Buffer mongo log record insertions #7502

Merged
merged 7 commits into from Jun 15, 2017

Conversation

Projects
None yet
4 participants
Member

axw commented Jun 14, 2017

Description of change

  • Refactor and simplify the state.DbLogger code.
  • Introduce a state/logdb package, which I intend to move the existing DbLogger and friends into, but first things first. This package initially holds a BufferedLogger, which buffers log records and flushes to an underlying logger (e.g. DbLogger) when either the buffer capacity or a time interval are exceeded.
  • Update state.DbLogger.Log to insert records in bulk.
  • Update the "release" function returned by StatePool.Get, and StatePool.Remove, to report whether or not they remove/close the State.
  • Update the apiserver logsink/logtransfer code to share a single DbLogger for all uses of a shared state pool entry, to cut down on the number of sockets used for logging.
  • Update the apiserver logsink/logtransfer code to use state/logdb.BufferedLogger to buffer log writes. The parameters are currently hard-coded: a buffer capacity of 1024, and flush interval of 2 seconds. We can make these configurable as needed.

Note to reviewers: there are a few refactoring commits, which you may wish to review first. If it makes your life easier, I'll split this up - I just wanted to get it in front of people ASAP.

QA steps

  1. juju bootstrap localhost
  2. juju add-machine
  3. juju debug-log -m controller

Watch the logs roll in; perform some activity and observe that, unless there is a flurry of logs, debug-log will take ~2 seconds to update. The number of mongo sockets and insertions should be reduced from before. I added temporary instrumentation to prove this to myself, but it should be possible to eyeball the improvements via mongo stats with a larger deployment.

Documentation changes

None.

Bug reference

None.

axw added some commits Jun 14, 2017

Don't pass pointers to state.LogTailerParams
Passing around by pointer is a microoptimisation for code
that is called infrequently, at the expense of immutability.
state: drop EntityDbLogger
Drop the EntityDbLogger abstraction, and use DbLogger everywhere,
reusing the LogRecord structure.
Owner

jameinel commented Jun 14, 2017

some comments, and I'd really like to have real perf tests so we know it will have a genuine positive impact vs adding buffering/complexity.

@@ -596,7 +599,7 @@ func (srv *Server) endpoints() []apihttp.Endpoint {
)
add("/model/:modeluuid/applications/:application/resources/:resource", &ResourcesHandler{
- StateAuthFunc: func(req *http.Request, tagKinds ...string) (ResourcesBackend, func(), names.Tag, error) {
+ StateAuthFunc: func(req *http.Request, tagKinds ...string) (ResourcesBackend, state.StatePoolReleaser, names.Tag, error) {
@jameinel

jameinel Jun 14, 2017

Owner

This is also just a drive-by, right? not related to dblogger changes?

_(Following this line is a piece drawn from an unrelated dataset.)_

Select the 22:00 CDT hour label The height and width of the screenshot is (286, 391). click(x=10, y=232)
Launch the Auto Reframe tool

Just saw we weren't using the state pool and releasing them?

@axw

axw Jun 15, 2017

Member

This is from 5bc3e7a, but no functional change in this part of the code. The StatePoolReleaser has a boolean result that tells the caller whether or not releasing caused the State object to be closed and removed from the pool.

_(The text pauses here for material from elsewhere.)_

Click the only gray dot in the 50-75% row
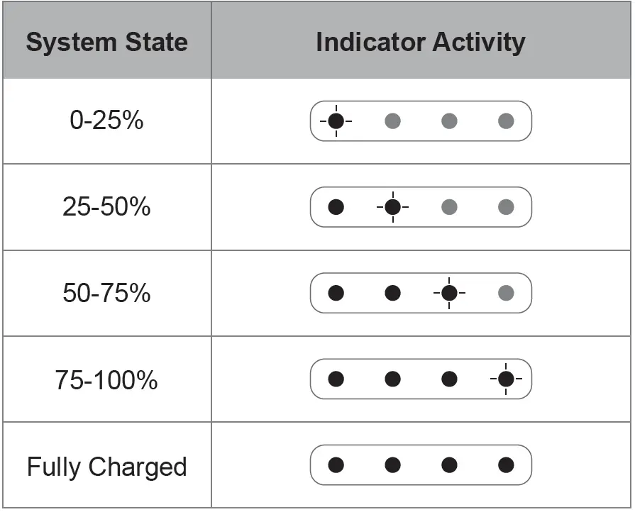This screenshot has width=635, height=512. [x=506, y=293]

@@ -32,7 +32,7 @@ type debugLogHandler struct {
@jameinel

jameinel Jun 14, 2017

Owner

no actual changes here, just a *struct to struct, right?

@axw

axw Jun 15, 2017

Member

Yep, there's a few refactoring commits up front.

@@ -18,7 +18,7 @@ func newDebugLogDBHandler(ctxt httpContext) http.Handler {
func handleDebugLogDBRequest(
st state.LogTailerState,
- reqParams *debugLogParams,
+ reqParams debugLogParams,
@jameinel

jameinel Jun 14, 2017

Owner

I assume the same thing here, just changing from *struct to struct, along with the tests.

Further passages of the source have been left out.